AX Circini is a binary star system in the southern constellation of Circinus. It has a nominal magnitude of 5.91, which is bright enough to be visible to the naked eye. Based upon an annual parallax shift of 1.7 mas, it is located roughly 1,900 light-years from the Earth. The system is moving closer with a heliocentric radial velocity of −21 km/s.

This is a spectroscopic binary with an orbital period of 6532 d and an eccentricity of 0.19. A binary companion was first suspected in 1960, as the spectrum was considered to be composite and there is an ultraviolet excess. The companion was confirmed in 1982, and it was resolved using long baseline interferometry in 2014 and 2015. The system has an a sin i value of 6.05 AU, where a is the semimajor axis and i is the (unknown) orbital inclination.

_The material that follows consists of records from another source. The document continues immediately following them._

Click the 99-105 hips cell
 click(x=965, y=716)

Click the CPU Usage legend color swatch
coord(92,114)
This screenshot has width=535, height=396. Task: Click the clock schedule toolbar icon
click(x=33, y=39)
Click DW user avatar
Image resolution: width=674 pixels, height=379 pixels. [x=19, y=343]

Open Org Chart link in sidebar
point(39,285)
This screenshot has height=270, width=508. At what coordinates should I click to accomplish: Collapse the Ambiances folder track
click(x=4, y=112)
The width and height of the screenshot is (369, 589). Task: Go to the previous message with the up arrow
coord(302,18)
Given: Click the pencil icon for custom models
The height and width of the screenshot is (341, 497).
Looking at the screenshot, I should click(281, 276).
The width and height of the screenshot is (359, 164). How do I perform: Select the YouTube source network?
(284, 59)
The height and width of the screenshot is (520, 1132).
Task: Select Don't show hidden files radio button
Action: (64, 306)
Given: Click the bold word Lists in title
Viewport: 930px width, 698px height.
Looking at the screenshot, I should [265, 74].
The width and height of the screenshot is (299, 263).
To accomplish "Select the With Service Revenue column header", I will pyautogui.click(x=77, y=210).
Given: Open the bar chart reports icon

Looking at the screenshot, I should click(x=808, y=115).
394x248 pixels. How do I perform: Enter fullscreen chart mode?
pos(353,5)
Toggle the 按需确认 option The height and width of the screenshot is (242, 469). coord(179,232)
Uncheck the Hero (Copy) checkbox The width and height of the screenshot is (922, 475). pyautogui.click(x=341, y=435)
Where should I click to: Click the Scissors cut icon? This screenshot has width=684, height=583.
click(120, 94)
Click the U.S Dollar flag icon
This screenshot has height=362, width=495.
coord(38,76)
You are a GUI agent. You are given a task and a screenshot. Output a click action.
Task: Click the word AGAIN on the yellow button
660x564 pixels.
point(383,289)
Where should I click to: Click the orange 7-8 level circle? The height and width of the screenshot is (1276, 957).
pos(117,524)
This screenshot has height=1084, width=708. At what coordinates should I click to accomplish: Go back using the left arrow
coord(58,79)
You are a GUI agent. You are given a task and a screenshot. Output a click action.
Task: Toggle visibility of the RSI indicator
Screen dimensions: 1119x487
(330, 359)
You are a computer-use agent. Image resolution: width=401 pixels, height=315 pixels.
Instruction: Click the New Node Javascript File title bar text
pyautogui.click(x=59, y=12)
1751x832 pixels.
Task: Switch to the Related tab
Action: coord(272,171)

The primary, component A, is a yellow-white-hued bright giant with a stellar classification of F8 II, Walter Strohmeier discovered that it is a variable star, in 1964, but could not classify it initially. By 1966 he had classified it as a classical Cepheid variable. The combined apparent magnitude of the system ranges from 5.69 to 6.19 over 5.273 days. The secondary companion, component B, is a main-sequence star with a class of B6 V and an absolute magnitude of about −0.12.